• _WHAT THE TASK REQUIRES_
Copy the first line of the material below and every later line through the line containing "[INSTAGRAM] (166, 2536)", without any other output.

• _INPUT FOR THIS TASK_
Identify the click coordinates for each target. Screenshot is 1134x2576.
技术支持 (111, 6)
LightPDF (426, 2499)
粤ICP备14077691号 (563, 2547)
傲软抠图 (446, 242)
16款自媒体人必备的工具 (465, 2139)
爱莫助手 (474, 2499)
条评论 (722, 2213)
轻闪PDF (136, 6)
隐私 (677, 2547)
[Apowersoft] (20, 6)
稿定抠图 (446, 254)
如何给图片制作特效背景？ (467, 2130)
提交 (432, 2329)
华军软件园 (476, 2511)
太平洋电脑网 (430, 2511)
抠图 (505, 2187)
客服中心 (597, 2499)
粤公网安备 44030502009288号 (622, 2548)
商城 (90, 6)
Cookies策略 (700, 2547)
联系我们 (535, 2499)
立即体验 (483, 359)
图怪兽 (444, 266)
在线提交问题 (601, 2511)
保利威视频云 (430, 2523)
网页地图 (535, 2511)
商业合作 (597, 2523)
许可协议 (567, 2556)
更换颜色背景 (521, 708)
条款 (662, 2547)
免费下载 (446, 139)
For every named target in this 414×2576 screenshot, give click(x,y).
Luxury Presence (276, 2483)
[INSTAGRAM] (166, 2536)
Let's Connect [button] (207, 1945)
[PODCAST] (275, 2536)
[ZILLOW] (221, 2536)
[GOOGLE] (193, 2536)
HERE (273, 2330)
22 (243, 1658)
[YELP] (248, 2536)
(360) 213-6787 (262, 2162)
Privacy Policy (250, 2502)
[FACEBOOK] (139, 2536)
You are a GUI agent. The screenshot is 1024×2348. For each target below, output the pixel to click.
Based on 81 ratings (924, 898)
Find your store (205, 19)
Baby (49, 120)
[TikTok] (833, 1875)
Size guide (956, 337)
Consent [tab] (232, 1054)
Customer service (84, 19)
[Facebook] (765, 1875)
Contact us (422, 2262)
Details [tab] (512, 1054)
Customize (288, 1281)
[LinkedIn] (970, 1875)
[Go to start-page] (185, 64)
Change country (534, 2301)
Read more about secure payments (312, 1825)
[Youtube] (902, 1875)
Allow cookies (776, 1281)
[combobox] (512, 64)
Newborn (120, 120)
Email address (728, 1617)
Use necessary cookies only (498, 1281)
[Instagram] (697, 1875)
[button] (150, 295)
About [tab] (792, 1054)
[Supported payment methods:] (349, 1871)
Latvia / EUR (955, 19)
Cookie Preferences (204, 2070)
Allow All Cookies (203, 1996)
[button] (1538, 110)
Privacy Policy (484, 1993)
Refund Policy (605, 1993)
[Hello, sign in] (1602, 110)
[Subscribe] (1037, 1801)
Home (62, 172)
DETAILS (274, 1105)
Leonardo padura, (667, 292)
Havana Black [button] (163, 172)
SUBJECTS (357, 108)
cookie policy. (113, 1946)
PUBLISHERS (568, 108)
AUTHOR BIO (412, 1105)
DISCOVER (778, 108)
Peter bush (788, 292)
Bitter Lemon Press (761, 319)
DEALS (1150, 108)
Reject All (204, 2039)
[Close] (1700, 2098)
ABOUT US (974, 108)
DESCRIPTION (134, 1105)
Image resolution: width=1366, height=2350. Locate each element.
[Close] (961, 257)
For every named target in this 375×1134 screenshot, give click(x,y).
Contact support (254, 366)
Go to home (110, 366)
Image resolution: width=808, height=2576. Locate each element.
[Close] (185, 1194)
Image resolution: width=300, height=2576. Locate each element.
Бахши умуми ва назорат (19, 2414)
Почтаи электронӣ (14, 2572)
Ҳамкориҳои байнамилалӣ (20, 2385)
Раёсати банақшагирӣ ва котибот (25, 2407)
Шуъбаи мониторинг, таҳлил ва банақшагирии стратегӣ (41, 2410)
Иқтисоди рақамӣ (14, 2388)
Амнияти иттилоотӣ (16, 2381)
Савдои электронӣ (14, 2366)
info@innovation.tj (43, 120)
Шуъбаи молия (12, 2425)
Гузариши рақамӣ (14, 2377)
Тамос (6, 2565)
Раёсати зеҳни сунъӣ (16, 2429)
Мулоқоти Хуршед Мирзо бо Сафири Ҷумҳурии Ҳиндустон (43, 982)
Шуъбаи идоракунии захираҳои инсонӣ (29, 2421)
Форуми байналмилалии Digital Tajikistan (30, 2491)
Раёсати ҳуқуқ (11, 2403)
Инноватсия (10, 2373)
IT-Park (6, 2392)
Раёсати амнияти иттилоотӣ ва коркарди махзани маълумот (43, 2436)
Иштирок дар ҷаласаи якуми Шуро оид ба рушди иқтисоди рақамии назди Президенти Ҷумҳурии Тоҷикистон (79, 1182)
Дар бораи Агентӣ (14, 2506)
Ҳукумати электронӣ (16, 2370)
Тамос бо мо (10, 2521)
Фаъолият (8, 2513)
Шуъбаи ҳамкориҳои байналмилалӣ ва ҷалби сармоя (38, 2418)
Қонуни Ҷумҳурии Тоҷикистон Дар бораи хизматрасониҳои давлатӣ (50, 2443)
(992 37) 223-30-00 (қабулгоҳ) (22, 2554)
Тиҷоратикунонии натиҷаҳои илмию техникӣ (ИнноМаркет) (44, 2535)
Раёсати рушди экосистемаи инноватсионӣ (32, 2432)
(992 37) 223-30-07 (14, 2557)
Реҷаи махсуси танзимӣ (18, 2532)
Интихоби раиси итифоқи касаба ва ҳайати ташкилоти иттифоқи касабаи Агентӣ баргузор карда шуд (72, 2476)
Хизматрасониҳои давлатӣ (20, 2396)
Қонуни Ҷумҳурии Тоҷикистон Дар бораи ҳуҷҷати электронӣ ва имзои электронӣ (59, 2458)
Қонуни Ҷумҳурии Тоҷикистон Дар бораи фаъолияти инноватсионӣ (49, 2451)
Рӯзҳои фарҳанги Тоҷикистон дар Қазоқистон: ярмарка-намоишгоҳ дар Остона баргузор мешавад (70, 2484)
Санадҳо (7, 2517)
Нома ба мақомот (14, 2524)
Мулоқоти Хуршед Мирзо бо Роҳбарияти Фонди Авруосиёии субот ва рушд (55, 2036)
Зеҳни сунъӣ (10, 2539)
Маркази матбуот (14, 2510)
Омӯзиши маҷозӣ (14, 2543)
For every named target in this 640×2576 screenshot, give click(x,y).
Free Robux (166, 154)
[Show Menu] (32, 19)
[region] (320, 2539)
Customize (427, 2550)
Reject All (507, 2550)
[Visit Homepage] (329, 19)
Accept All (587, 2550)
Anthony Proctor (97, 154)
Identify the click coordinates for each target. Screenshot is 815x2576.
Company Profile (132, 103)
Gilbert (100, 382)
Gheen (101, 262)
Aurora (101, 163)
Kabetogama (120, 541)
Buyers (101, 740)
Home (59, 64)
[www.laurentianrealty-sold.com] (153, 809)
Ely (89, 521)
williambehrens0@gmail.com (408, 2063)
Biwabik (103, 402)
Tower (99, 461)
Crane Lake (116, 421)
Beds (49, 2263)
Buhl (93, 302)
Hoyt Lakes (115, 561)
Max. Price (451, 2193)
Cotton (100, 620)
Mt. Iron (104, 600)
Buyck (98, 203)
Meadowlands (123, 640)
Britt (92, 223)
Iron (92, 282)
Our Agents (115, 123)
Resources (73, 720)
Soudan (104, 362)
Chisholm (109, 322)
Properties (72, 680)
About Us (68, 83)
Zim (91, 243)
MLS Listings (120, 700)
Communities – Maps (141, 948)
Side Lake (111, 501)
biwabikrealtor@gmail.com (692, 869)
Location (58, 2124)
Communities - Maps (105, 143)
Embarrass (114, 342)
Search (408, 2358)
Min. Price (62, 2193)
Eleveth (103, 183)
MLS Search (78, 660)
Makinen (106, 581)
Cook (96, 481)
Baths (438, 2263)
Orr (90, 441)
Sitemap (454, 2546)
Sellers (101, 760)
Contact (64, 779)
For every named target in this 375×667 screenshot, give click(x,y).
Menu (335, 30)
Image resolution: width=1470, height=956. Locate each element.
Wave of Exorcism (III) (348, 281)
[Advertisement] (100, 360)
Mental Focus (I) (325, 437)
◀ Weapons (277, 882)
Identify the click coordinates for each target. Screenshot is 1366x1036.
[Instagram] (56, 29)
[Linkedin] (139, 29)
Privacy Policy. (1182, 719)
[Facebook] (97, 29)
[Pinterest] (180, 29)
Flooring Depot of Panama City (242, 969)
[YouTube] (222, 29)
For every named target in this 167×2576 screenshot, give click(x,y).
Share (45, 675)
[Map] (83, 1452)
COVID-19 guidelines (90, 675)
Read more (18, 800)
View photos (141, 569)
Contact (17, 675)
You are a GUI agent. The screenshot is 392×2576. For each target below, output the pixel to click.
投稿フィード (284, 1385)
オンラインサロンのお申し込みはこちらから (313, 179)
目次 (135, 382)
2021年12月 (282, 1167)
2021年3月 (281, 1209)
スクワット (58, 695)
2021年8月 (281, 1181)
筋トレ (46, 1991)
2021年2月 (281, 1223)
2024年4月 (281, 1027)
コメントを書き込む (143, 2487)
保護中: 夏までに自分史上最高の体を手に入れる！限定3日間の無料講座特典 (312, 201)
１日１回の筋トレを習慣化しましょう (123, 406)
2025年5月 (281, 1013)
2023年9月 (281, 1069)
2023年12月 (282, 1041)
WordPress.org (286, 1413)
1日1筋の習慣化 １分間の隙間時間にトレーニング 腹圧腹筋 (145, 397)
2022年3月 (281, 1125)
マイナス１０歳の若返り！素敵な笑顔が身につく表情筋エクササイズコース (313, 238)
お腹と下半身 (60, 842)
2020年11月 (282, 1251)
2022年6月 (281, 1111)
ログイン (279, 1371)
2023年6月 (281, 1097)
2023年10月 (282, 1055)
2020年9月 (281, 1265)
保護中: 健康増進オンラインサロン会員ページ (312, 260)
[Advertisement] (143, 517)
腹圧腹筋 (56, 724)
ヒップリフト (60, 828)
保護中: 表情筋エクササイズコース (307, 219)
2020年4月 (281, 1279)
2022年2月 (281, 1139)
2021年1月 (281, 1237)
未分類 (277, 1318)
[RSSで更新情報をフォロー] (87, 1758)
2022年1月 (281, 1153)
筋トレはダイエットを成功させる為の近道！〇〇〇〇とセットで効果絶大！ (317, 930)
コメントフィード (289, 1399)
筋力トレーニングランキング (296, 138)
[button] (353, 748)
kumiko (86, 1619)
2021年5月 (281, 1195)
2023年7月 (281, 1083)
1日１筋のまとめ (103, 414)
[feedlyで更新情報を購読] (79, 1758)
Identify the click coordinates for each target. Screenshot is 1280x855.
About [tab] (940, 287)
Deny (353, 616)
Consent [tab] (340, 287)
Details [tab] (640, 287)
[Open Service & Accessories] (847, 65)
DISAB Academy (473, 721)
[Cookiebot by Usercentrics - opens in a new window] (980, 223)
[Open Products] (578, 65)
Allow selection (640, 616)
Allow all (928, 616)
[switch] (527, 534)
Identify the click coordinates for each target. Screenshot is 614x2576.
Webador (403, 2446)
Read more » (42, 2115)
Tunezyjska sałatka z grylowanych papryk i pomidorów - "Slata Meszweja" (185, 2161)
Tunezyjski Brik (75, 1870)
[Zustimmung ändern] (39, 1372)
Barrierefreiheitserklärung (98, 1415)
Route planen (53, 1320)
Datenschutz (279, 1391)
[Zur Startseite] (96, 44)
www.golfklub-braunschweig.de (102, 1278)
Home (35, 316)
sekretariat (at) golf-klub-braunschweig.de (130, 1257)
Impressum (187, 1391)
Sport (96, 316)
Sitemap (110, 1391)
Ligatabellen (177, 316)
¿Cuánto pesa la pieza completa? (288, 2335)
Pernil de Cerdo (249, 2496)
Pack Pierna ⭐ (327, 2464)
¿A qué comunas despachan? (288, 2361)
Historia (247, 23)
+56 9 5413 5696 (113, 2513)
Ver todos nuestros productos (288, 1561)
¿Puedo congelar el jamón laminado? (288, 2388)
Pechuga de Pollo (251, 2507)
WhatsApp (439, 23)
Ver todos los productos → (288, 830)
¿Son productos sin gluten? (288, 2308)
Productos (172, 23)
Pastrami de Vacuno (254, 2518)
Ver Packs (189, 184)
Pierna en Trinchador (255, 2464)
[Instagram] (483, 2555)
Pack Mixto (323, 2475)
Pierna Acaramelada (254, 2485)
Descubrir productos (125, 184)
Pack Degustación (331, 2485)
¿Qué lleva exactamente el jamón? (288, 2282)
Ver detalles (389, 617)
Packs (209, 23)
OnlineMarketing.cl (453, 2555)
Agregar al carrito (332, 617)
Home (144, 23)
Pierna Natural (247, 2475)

• _EXERCISE ANSWER_
Identify the click coordinates for each target. Screenshot is 1134x2576.
技术支持 (111, 6)
LightPDF (426, 2499)
粤ICP备14077691号 (563, 2547)
傲软抠图 (446, 242)
16款自媒体人必备的工具 (465, 2139)
爱莫助手 (474, 2499)
条评论 (722, 2213)
轻闪PDF (136, 6)
隐私 (677, 2547)
[Apowersoft] (20, 6)
稿定抠图 (446, 254)
如何给图片制作特效背景？ (467, 2130)
提交 (432, 2329)
华军软件园 (476, 2511)
太平洋电脑网 (430, 2511)
抠图 (505, 2187)
客服中心 (597, 2499)
粤公网安备 44030502009288号 (622, 2548)
商城 (90, 6)
Cookies策略 (700, 2547)
联系我们 (535, 2499)
立即体验 (483, 359)
图怪兽 (444, 266)
在线提交问题 (601, 2511)
保利威视频云 (430, 2523)
网页地图 (535, 2511)
商业合作 (597, 2523)
许可协议 (567, 2556)
更换颜色背景 (521, 708)
条款 (662, 2547)
免费下载 (446, 139)
For every named target in this 414×2576 screenshot, give click(x,y).
Luxury Presence (276, 2483)
[INSTAGRAM] (166, 2536)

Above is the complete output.